Scientific classification
- Kingdom: Animalia
- Phylum: Chordata
- Class: Actinopterygii
- Order: Cypriniformes
- Family: Cyprinidae
- Genus: Garra
- Species: G. andruzzii
- Binomial name: Garra andruzzii (Vinciguerra, 1924)
- Synonyms: Phreatichthys andruzzii

= Garra andruzzii =

- Genus: Garra
- Species: andruzzii
- Authority: (Vinciguerra, 1924)
- Conservation status: VU
- Synonyms: Phreatichthys andruzzii

Species of fish

Garra andruzzii, a species of cyprinid fish, formerly the only species of the genus Phreatichthys, and is endemic to Somalia. This cave-adapted fish is whitish (not pigmented) and blind. It has no scales. It is considered to have evolved in the cave environment for some two million years. Its former generic name derives from the Greek words phreasatos for spring, and ichthys for fish. It grows to a maximum length of 6.2 cm.
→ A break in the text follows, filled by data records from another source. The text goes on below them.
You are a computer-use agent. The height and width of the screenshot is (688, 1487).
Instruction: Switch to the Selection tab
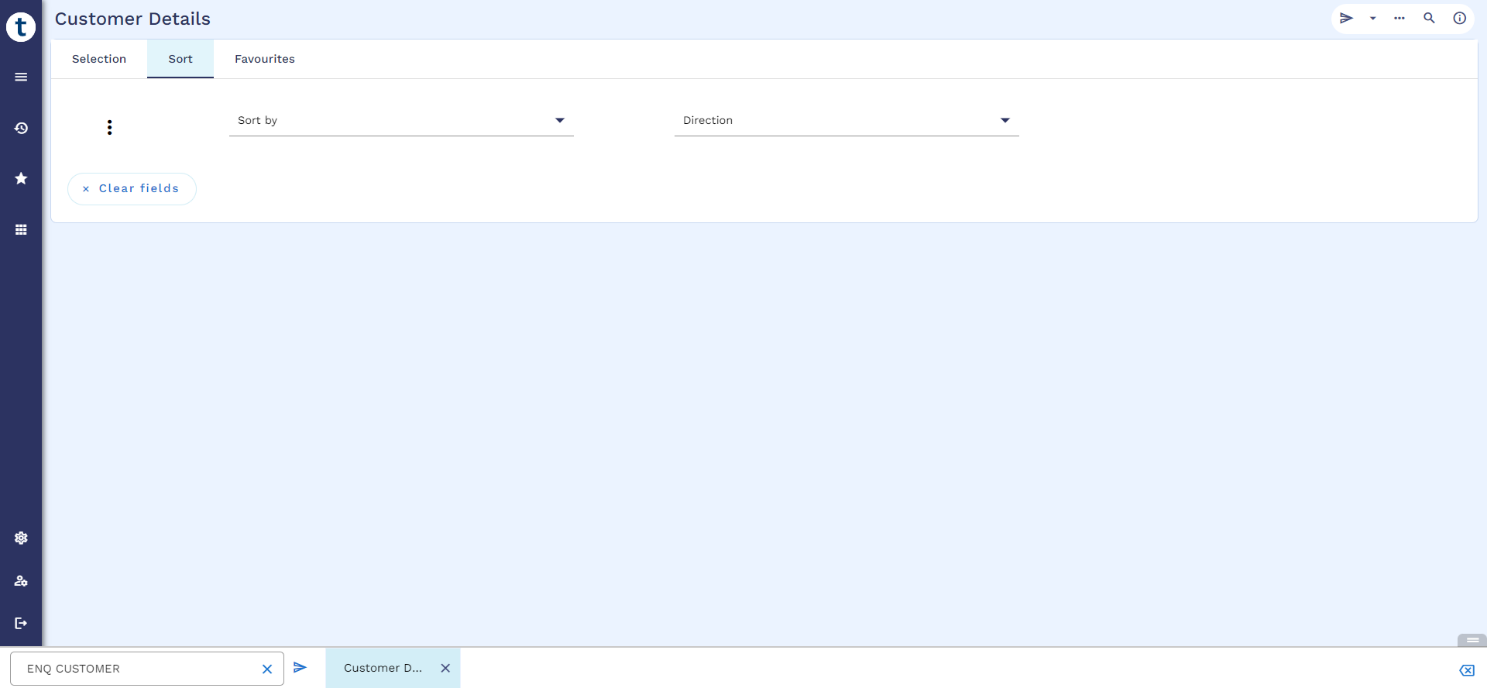point(99,59)
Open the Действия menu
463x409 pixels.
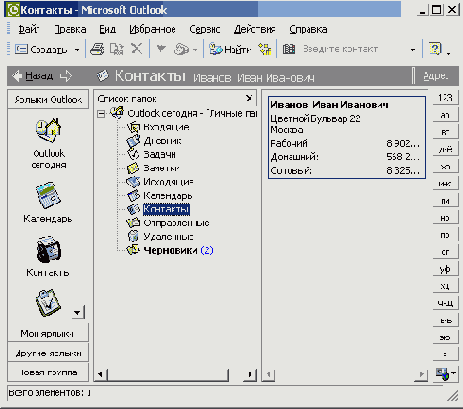(x=254, y=30)
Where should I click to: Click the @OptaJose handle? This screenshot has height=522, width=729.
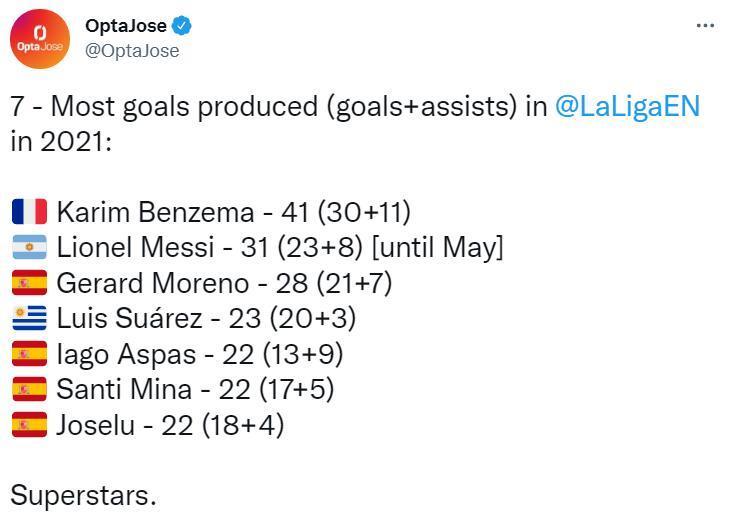point(132,51)
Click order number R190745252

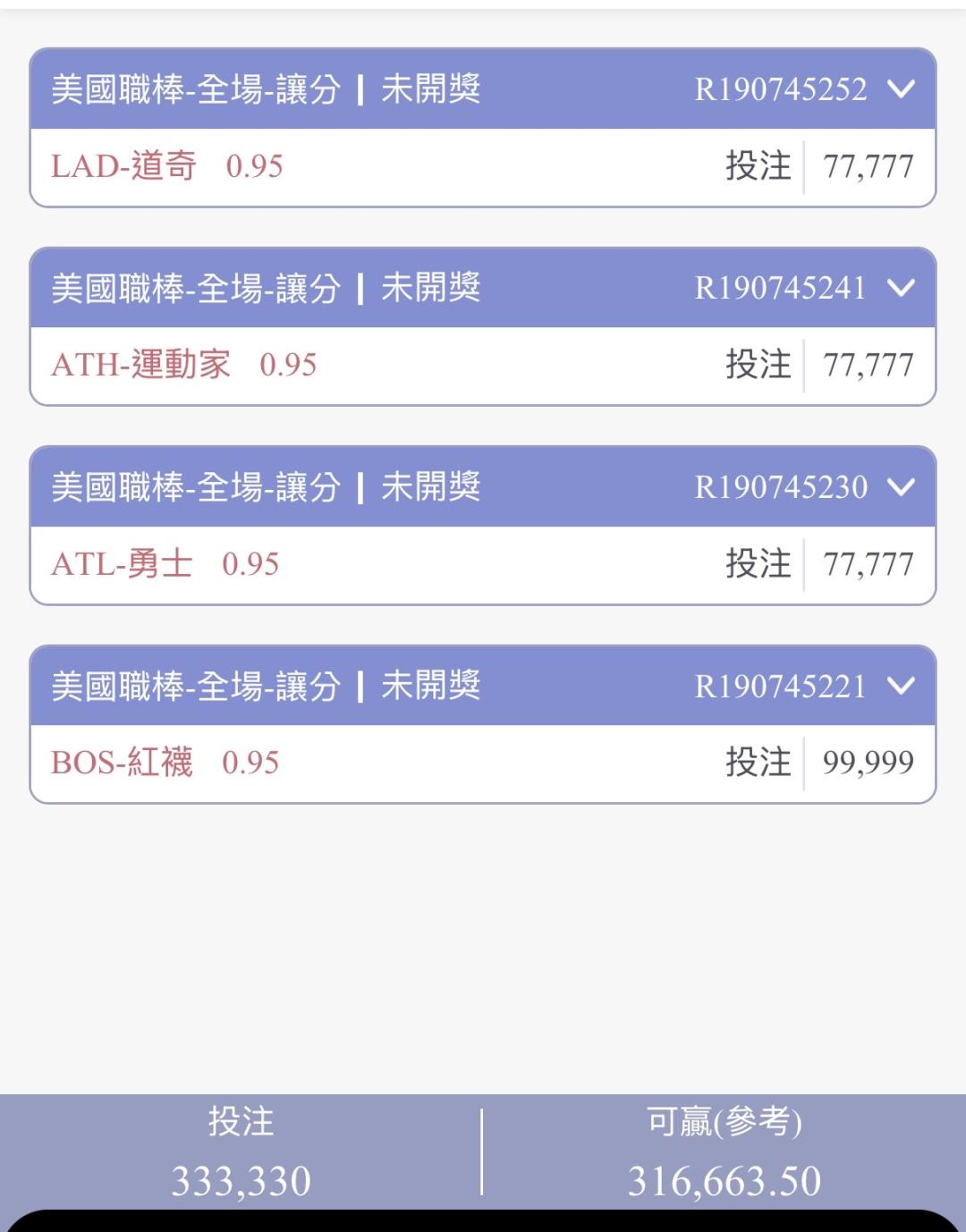780,89
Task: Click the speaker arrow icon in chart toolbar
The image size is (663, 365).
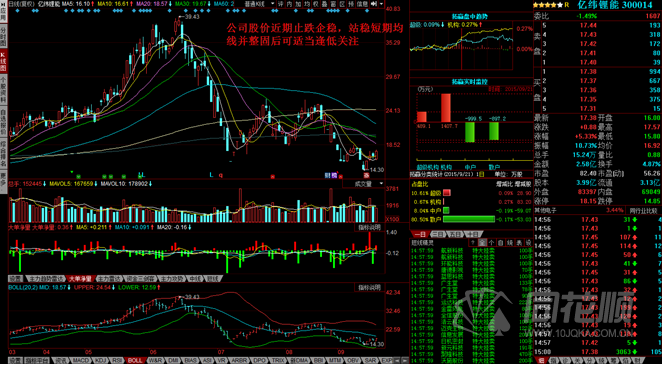Action: (x=374, y=4)
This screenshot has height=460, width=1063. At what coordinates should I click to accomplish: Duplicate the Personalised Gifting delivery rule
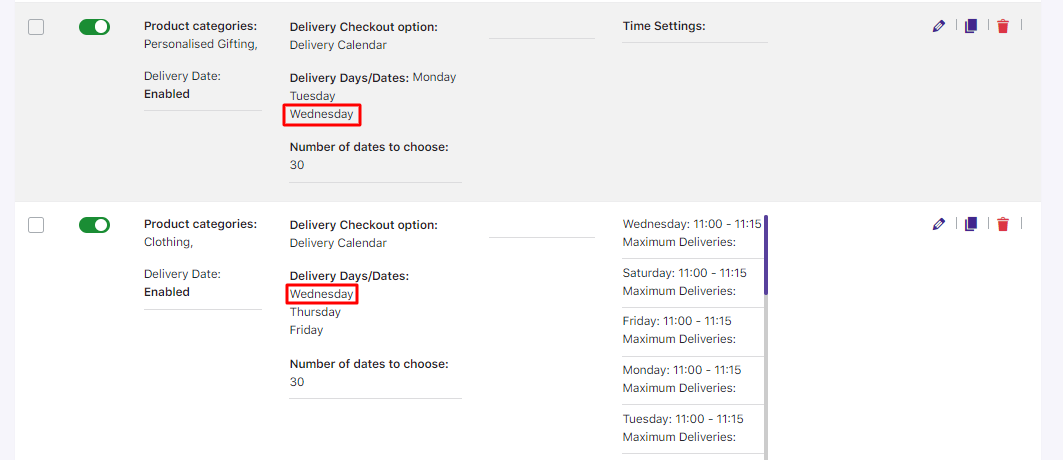click(970, 27)
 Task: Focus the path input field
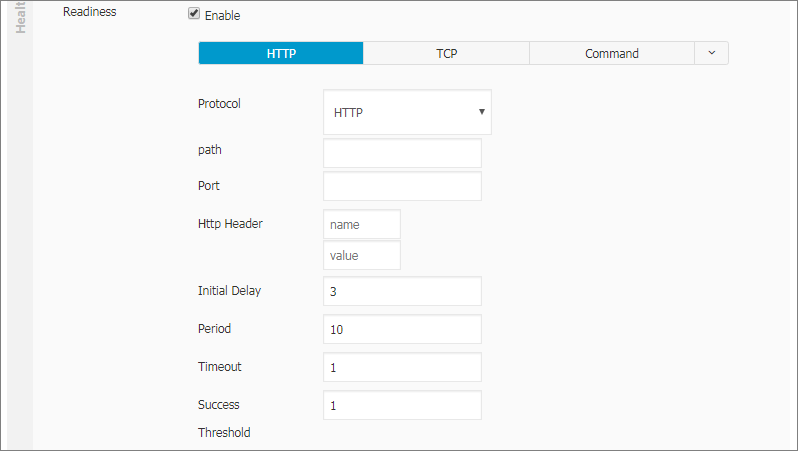[x=402, y=153]
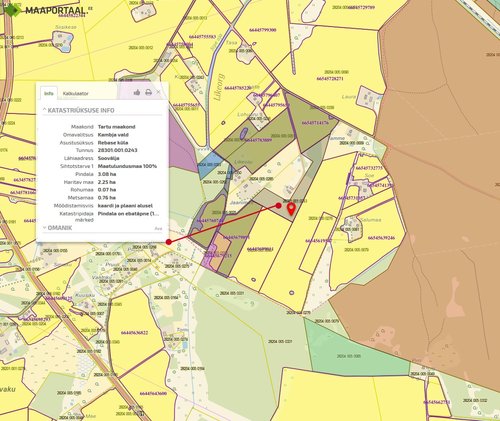This screenshot has height=421, width=500.
Task: Close the info popup panel
Action: pos(159,92)
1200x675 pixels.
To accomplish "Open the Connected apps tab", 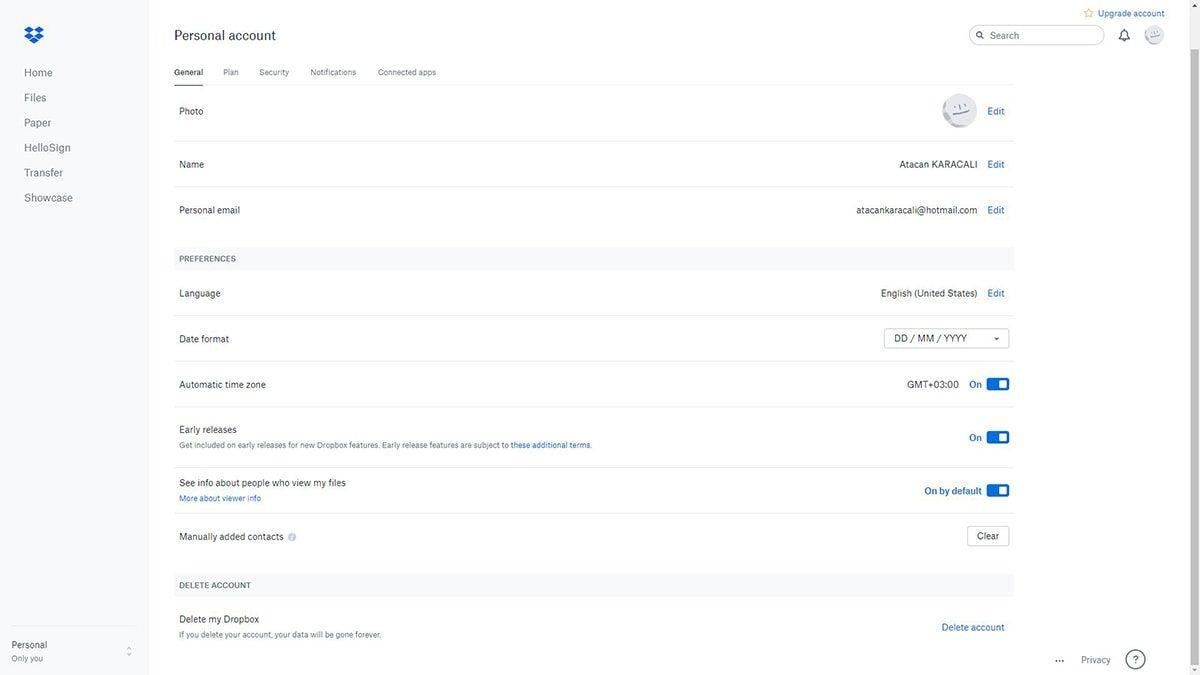I will click(x=406, y=72).
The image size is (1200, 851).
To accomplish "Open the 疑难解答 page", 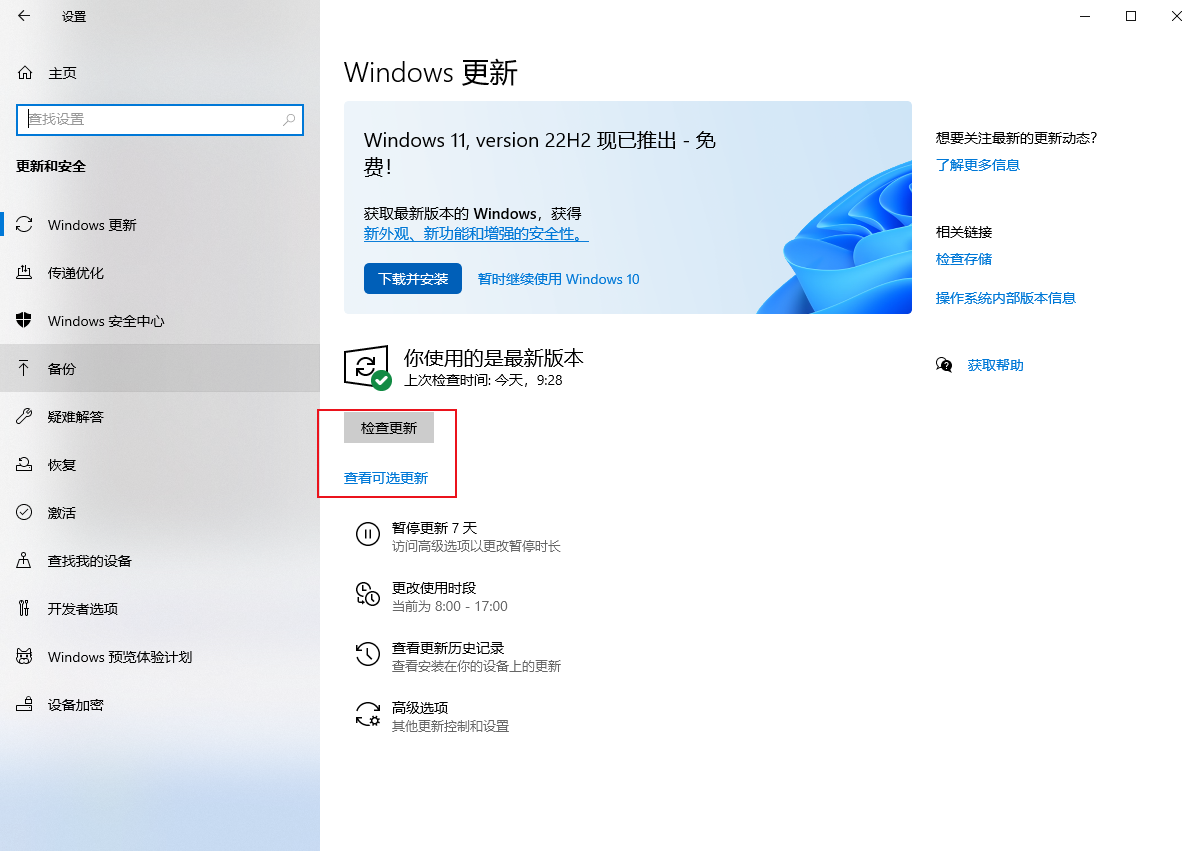I will (85, 416).
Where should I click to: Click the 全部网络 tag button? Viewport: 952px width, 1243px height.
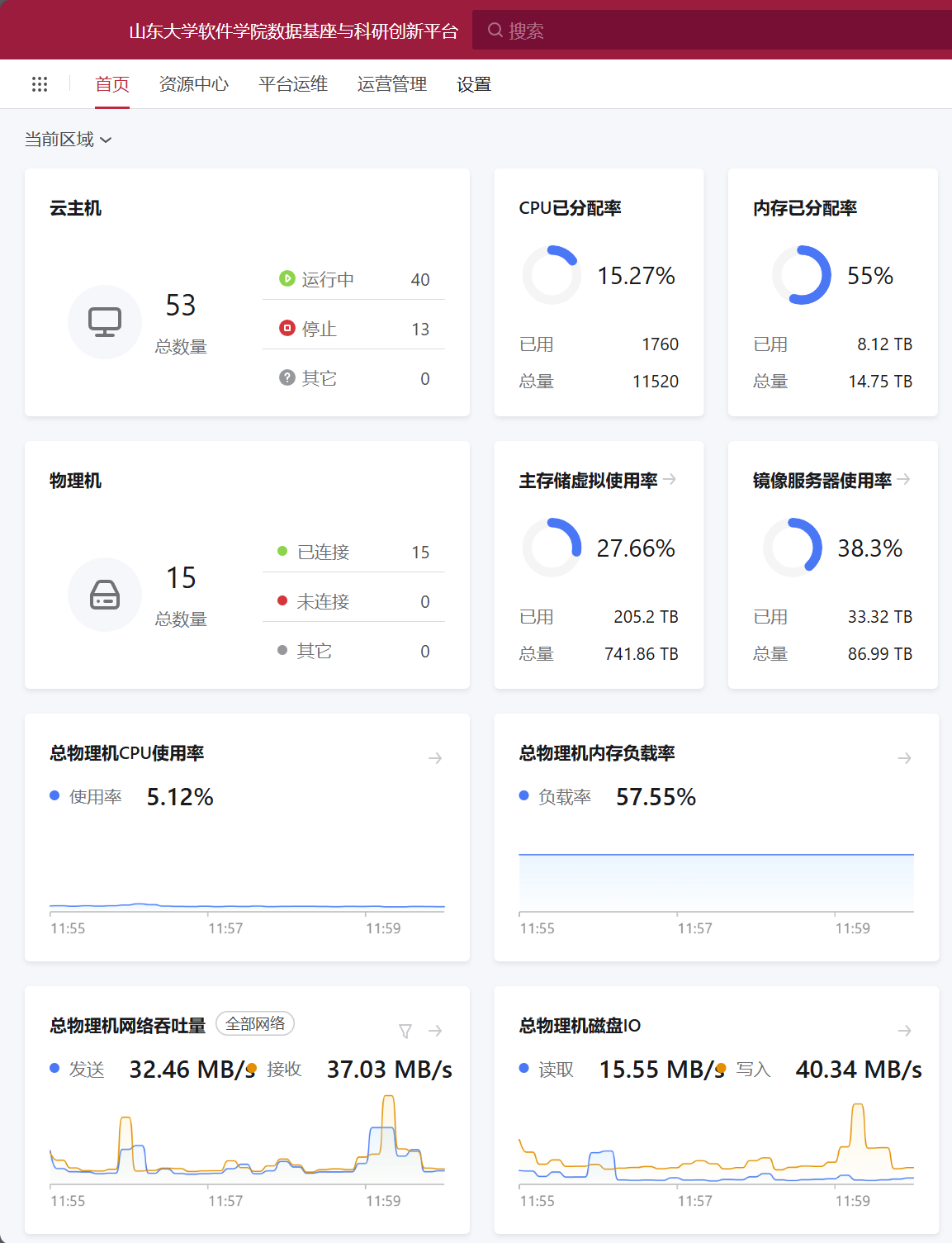pos(255,1024)
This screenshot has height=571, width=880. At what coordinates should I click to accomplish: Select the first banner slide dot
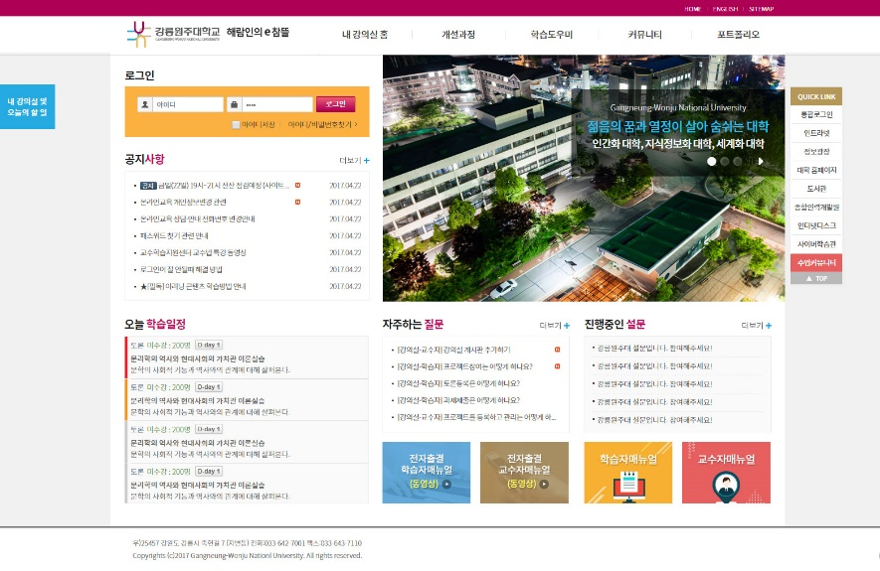(712, 161)
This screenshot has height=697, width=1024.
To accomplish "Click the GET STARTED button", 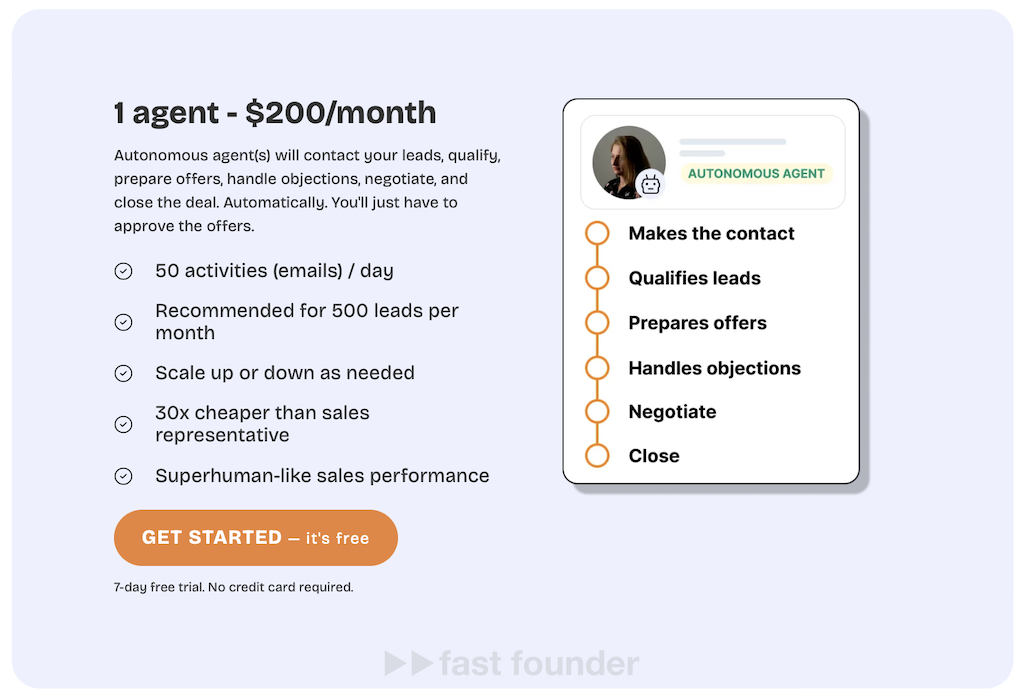I will (x=256, y=538).
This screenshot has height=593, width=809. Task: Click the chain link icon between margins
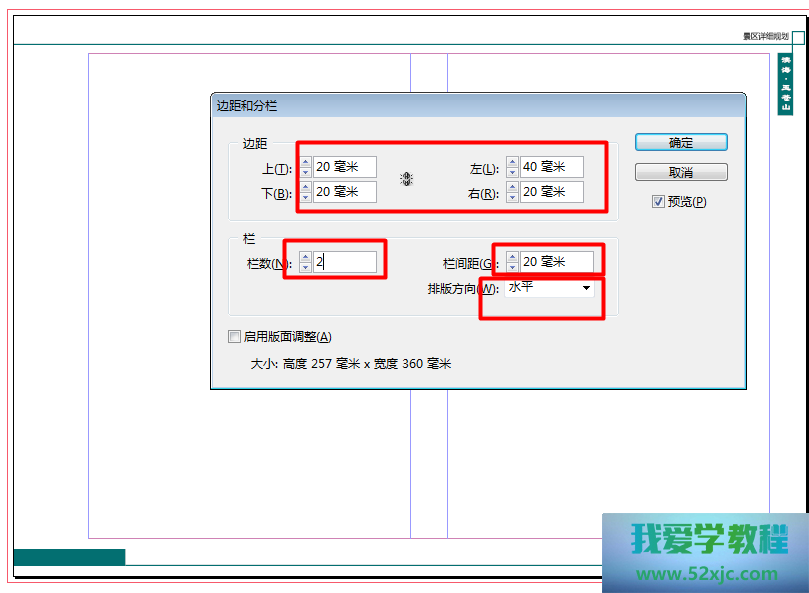pyautogui.click(x=407, y=179)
This fish is the first animal discovered that does not adjust its biological clock with the light of the sun. It has an unusual internal clock, which measures the passage of time with an extremely long period (up to 47 hours). It is also completely blind to all light stimuli.

Two other cavefish species are found in Somalia: the cyprinid Barbopsis devecchi and the catfish Uegitglanis zammaranoi.